Lorsque ont été introduites les rames à double étage, elles arrivaient à Cergy-Pontoise à neuf heures trente, le matin – vous pouvez imaginer les réactions des usagers ! Mme Anne-Marie Idrac m'avait expliqué qu'il y avait objectivement plus de gens à transporter depuis Marne-la-Vallée, si bien que l'on a fait circuler ces rames en priorité là. Plus tard, lorsqu'on a parlé de renforcement de l'offre, j'ai revu Mme Idrac – ancienne directrice générale de l'établissement public administratif de Cergy-Pontoise –, qui n'était plus directrice générale de la RATP mais présidente de la SNCF : à ce titre, elle souhaitait donner la priorité au fret. Mais comment expliquer à nos concitoyens qu'après avoir massivement construit des logements à Cergy-Pontoise, on allait refuser d'augmenter le nombre de trains de voyageurs afin de favoriser le fret et de tenter de redresser la branche spécialisée de la société nationale ? C'est un problème qui relève de l'autorité de régulation.
Compte tenu des difficultés que connaît l'Île-de-France en matière de transports, il faut réévaluer le rôle de l'Autorité de régulation des transports ferroviaires, l'ARAF, mais aussi les compétences du STIF et les logiques des différentes entreprises concernées. En effet, l'état du système de transport est la résultante d'une somme incommensurable d'arbitrages, et sans une clarification des priorités, non seulement il n'est pas du tout certain que les décisions prises soient les plus cohérentes, mais il en résulte pour les usagers un sentiment de malaise et d'abandon.
À court terme, sur la ligne A, il est possible, à faible coût, d'améliorer deux points : la propreté et l'information.
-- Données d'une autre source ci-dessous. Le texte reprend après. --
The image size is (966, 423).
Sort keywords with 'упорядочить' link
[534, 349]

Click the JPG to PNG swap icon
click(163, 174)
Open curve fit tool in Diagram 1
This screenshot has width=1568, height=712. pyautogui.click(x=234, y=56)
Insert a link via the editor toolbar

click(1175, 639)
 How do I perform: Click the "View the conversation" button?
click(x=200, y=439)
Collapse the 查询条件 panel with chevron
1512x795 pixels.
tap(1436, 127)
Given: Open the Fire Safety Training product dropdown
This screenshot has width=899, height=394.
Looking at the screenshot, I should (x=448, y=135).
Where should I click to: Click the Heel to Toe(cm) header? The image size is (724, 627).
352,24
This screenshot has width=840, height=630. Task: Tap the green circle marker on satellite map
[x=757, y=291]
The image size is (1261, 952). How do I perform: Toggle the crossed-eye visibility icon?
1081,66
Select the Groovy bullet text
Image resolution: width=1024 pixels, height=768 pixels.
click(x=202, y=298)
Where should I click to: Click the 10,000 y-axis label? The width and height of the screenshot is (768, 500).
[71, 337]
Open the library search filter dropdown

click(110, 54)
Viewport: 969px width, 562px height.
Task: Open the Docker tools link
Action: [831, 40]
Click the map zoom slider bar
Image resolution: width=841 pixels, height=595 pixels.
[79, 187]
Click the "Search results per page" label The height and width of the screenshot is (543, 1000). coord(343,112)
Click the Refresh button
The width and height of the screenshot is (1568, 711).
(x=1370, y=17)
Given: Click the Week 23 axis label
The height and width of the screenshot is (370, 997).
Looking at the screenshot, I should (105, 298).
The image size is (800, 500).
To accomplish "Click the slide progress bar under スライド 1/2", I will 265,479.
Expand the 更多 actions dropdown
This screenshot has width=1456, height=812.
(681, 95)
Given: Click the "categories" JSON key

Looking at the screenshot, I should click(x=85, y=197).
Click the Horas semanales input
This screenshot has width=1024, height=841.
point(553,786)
Que signifient les mots : « train retardé » ? Le retard est-il de cinq minutes, d'un quart d'heure ? Faute d'annonce vocale, on ne le sait pas. Le voyageur doit être mieux informé de façon à pouvoir prendre une décision.
En attendant les conclusions du rapport sur le schéma directeur de la ligne A, je reste persuadé que les difficultés sont dues à une trop grande complexité et à des décisions incohérentes. Il y a un an et demi, lorsqu'un grave incident a entraîné pendant plus de deux heures une perturbation du service, un de mes collaborateurs, présent sur le quai bondé de la gare Cergy-Saint-Christophe, a vu passer successivement quatre rames entièrement vides. Or aucune explication n'a été donnée ! Depuis, nous avons compris que la régulation de l'ensemble était compliquée par l'existence de trois types différents de matériels, de plusieurs types de quai ou de voies, etc. C'est un système d'horlogerie extrêmement complexe. Or, en cas d'incident, il est essentiel d'améliorer le temps de réactivité et la qualité de la réponse. On comprend bien qu'un suicide conduise à une perturbation du service, mais le problème est qu'il faut parfois de deux à quatre heures pour la surmonter. C'est pourquoi, au-delà des solutions de court terme, nous devons adopter un cadre de travail tel que, dans dix ou quinze ans, les mêmes problèmes ne surviennent pas faute d'anticipation et de coordination dans la conception des systèmes.